While those stats can be a fine way to get a handle on relative growth, they’re not true measures of the number of people coming to a site. And they’re also measures that many advertisers won’t accept.
Let’s explore what Web analytics can, and can’t, tell you.
Web analytics data is based upon “cookies,” small pieces of code placed on a computer when an Internet browser such as Internet Explorer or Safari renders a website. If you visit a website and it places a cookie on your computer, when you visit the website again, the site’s Web analytics package should be able to tell that you’ve visited before, how recent that visit was, how long you stay on the site, and other information about your browsing.
But because the cookie is placed on a computer via a browser, it doesn’t really measure a person. Let’s say you visit a website one day using Internet Explorer and on another day using Firefox. In most instances you’ll show up as two different visitors, two “unique visitors” in the Web analytics package. If your friend logs on and uses the same browser on your computer to visit the same website, he is a different person, but the Web analytics package will instead register a repeat visit.
In another scenario, you may use two or more computers (at home and work, for instance) and visit the same site on each of them. You’re one person, but you’ll show up as multiple visitors. And in other cases, the analytics can be skewed by people who delete or block cookies.
Experts disagree about how well cookies correlate to actual usage, but as many as a third and perhaps even more than half of users delete, block or otherwise manipulate cookies, intentionally or not, on any given website.
In other words, your Web analytics data may grossly inflate the number of users who come to your site. The rating service comScore in 2007 did a study that found cookie data might over-represent the number of users to a website by 2.5 times.
Know your community
When measuring traffic to your specific site, it’s important to consider the behavior of your particular community. Sophisticated tech audiences and wealthier ones with home and work computers likely account for more cookies than people.
On the other hand, sites serving schools or less advantaged populations may underestimate how many users they have. At a school or library, for example, many people may use the same computer to visit a given website.
The blog for the Reddit bookmarking service recently complained that experts were “misunderestimating” the site’s traffic compared to what Reddit staff saw in their Google Analytics stats. According to Reddit, advertisers were instead looking at services like Compete.com or Quantcast to get a view of how many people visit the site, and, Reddit complained, those services showed much lower levels of traffic than Reddit’s internal stats on Google Analytics.
Panels vs. cookies
Compete.com, Quantcast, comScore and Nielsen all purport to do a better of job of measuring the number of people who visit a site than Web analytics, while also providing demographic data on gender, household income and the like.

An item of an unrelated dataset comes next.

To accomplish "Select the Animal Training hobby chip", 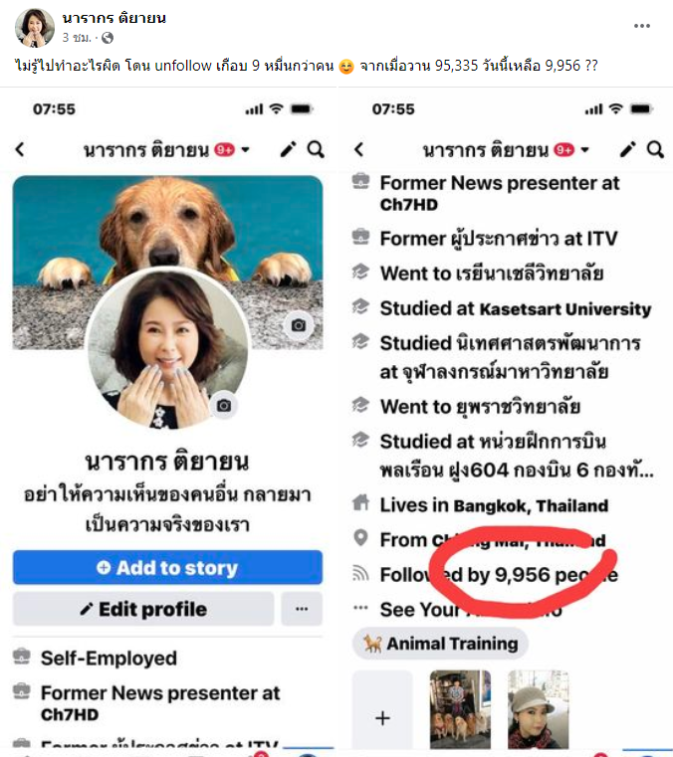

These other services employ what’s called a “panel” methodology — observing the behaviors of large groups of Web users and using statistical formulae to make inferences about Internet usage, both in general and on specific sites.
Advertisers are often more comfortable with these third-party services, which operate at arm’s length, than internal Web analytics stats. These services also can comfort advertisers that they provide a better “apples-to-apples” comparison among different sites.

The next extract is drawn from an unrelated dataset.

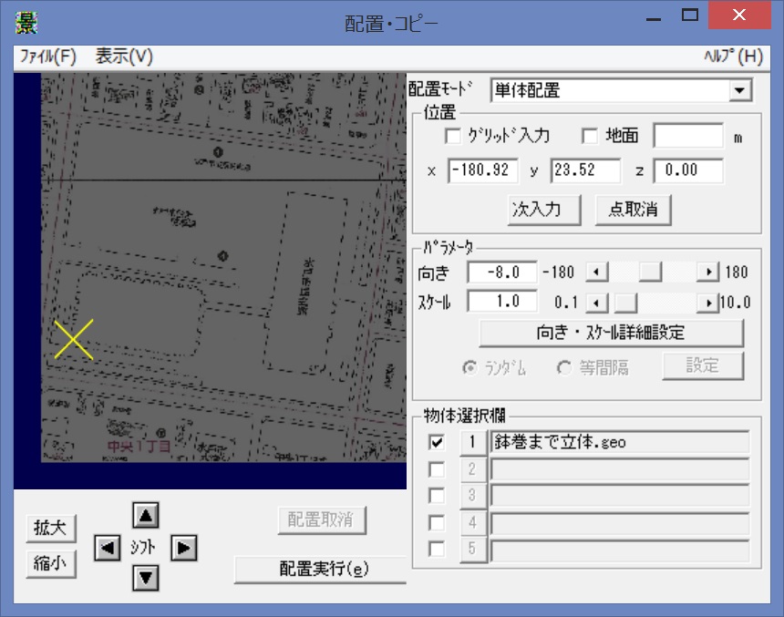Click the 拡大 zoom in button
Image resolution: width=784 pixels, height=617 pixels.
pos(51,528)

Still, the panels are also far from perfect and can themselves diverge widely depending on the composition of users in their samples and other factors.

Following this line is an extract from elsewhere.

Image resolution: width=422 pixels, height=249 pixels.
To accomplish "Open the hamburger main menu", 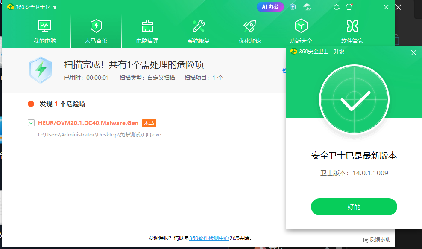I will tap(361, 7).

For all of the services, the stats become less reliable as the sample sizes get smaller. The smaller the site, the more difficult the panel measurements can be to believe. Compete.com measures only what it considers the top million sites in visitor traffic in any given month.
Nielsen and comScore tend not to register sites until they’ve gotten many thousands of visitors in a month.
So which method do you use?
So what should you use, and when? It depends on whom you’re talking to, and what you’re trying to learn. Sometimes, you can use all the services and try to figure out the reasons for the differences. Even more measurement stats are available from your ad server data, which are often the only traffic numbers that are audited and verified for legal purposes.
Yes, it’s enough to make your head spin. But the more you know, the better prepared you’ll be to anticipate and answer questions and to assemble the stats that will make you look best to the audience you’re presenting to.
For example, if your site targets local schools, you may be able to make the case that your Web analytics are under-counting the number of users. Or you can explain why you believe — based on site surveys or social media interactions — that the demographic profiles of your users are different than what one of the panel measurement services show.
But it’s also important to understand that advertisers, partners and others can have valid reasons for being skittish about certain types of data. You need to be able to explain to them what your stats do and don’t represent based upon the individual characteristics of your Web property.